— Оставь, ради бога, при чем тут любовь?
Между тем перед глазами разворачивается реальная картина коллективного сошествия с ума. Ведь по всем законам Фитька, как и надлежит сентябрьской стрекозе, обязан остаться один — заброшен и забыт. Иначе зачем же мы всю жизнь укрощаем страсти, не позволяя себе ни-ни… ни на шаг?.. Да, черт побери, на закате жизни мы пожинаем плоды счастья от своих земных страданий.
— Кому они нужны, ваши страдания!.. — морщится жена.
— Что ты несешь, язычница!
Отмахивается и уходит.
Женщина — ей не постичь божественной связи между страданием и счастьем.
— Хватит трепаться! — говорит жена. — Покажи осчастливленного.
— Покажу…
Я перебираю в памяти имена великих мучеников от Авеля до наших дней, вспоминается море страданий и океан слез, но счастье, увы… По этой причине ставлю крест на собственных пророчествах и записываюсь в дураки. Кто последний?
На деревенской даче у художника Кокарева пили «Столичную» новгородского разлива под грибы и болтали о грехах. Растормозились до того, что одна дама, сценаристка по специальности, призналась в совращении сына ближайшей подруги. Сидящая визави мать совращенного вернула долг подробностями своего романа с первым мужем сценаристки. Подробности, в свою очередь, неприятно задели графика Липова — нынешнего мужа подруги нахальной сценаристки, и он поведал несколько шокирующих эпизодов из своей студенческой молодости, после чего гости наперебой посыпали пикантными откровениями, а скульптор Семен Кущ рассказал такое, от чего даже у сценаристки покраснели виски.
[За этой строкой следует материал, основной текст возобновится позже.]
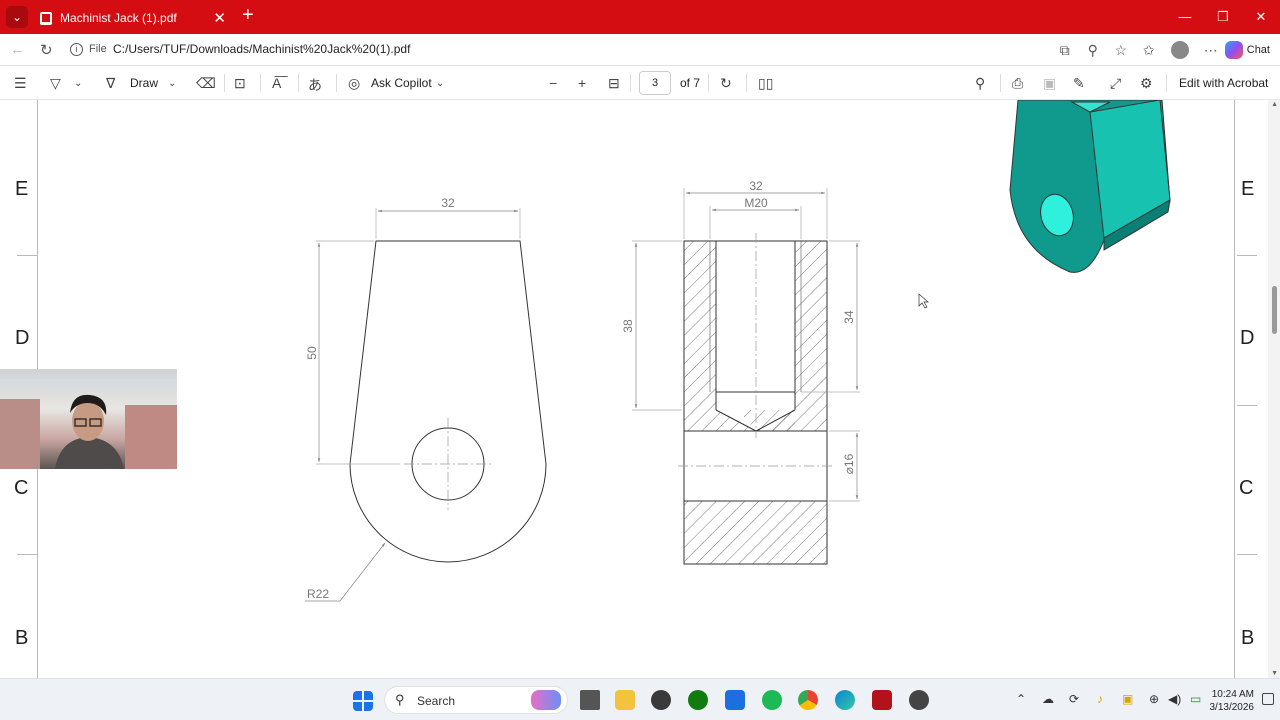 This screenshot has height=720, width=1280. Describe the element at coordinates (1261, 17) in the screenshot. I see `close-window-button: ✕` at that location.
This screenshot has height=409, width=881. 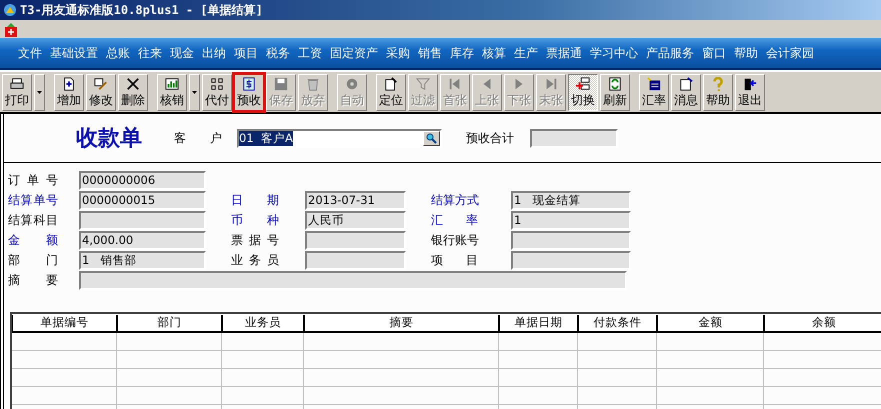 I want to click on trash-icon, so click(x=313, y=83).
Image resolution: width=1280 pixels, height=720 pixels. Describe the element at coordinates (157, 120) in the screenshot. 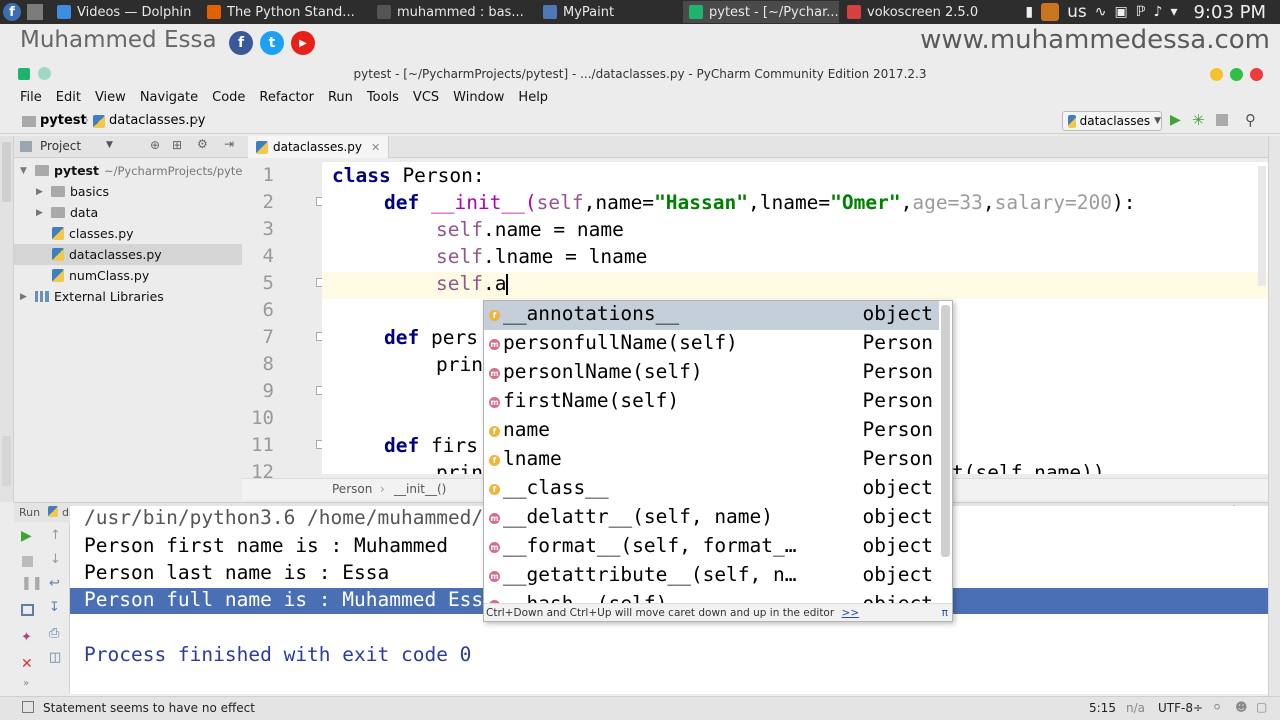

I see `nav-file: dataclasses.py` at that location.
— Ну ты, Сеня, даешь!.. — сказала она, вытирая слезы смущения. — Хоть бы Николая Ивановича постеснялся.
Восьмидесятилетний хозяин дома Николай Иванович сидел, опершись о палку, и, разомлев после двух поднесенных рюмок, слушал молодежь, одобрительно кивая.
— А что «Николай Иванович»… В свое время тоже, надо думать, позволял себе кое-что. Было дело, дядя Коля?
Польщенный вниманием культурных квартирантов, старик признался, что «дело было… правда, давно».
Гости потребовали подробности.
Старик выпил третью и беззубым ртом прошамкал фразу неожиданную:
— За границей было… В Польше.
— Вот тебе раз! Ты как же там оказался?
— В группе войск… В отдельной саперной роте, — с гордостью сказал Николай Иванович. — Мы там на хуторе стояли под городом Быдгощ, понимаешь, такое дело.
Хозяйничала на хуторе вдова, о которой Николай Иванович сказал мечтательно:
— Женщина такая!.. — и рукой описал в воздухе волну, иллюстрирующую, видимо, превосходные качества полячки. — Хорошая женщина. Пани Ядзя.